[EXTRACTED RECORDS Boundary: Start]

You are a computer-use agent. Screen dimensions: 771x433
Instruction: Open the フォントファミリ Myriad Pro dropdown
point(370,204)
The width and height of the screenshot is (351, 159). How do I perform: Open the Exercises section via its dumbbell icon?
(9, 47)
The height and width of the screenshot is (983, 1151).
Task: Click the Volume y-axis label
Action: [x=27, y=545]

[EXTRACTED RECORDS Boundary: End]
[EXTRACTED RECORDS Boundary: Start]

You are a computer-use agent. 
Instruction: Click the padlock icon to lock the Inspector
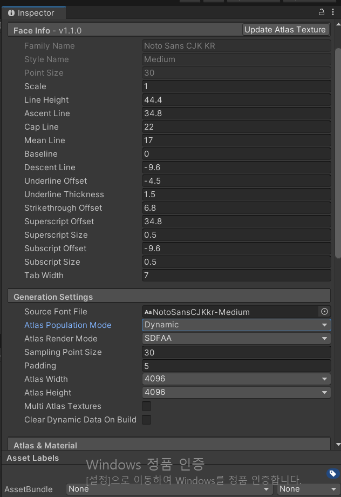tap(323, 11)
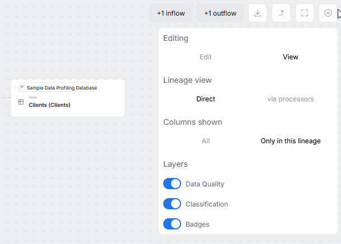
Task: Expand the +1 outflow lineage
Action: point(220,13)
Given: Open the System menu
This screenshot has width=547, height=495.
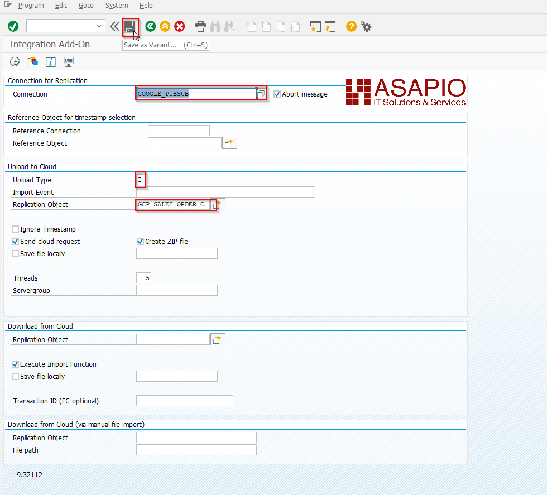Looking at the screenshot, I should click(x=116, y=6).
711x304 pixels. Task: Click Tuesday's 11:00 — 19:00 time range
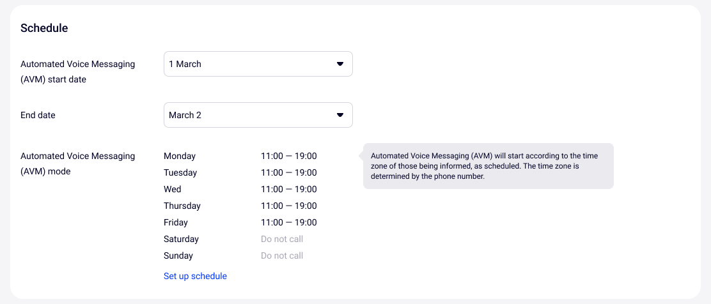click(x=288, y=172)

[EXTRACTED RECORDS Boundary: End]

- PROBLEM TO SOLVE -
What lines above contain the string "agent"? Copy all of them.

- RESULT OF THIS EXERCISE -
You are a computer-use agent. Screen dimensions: 771x433
You are a computer-use agent. 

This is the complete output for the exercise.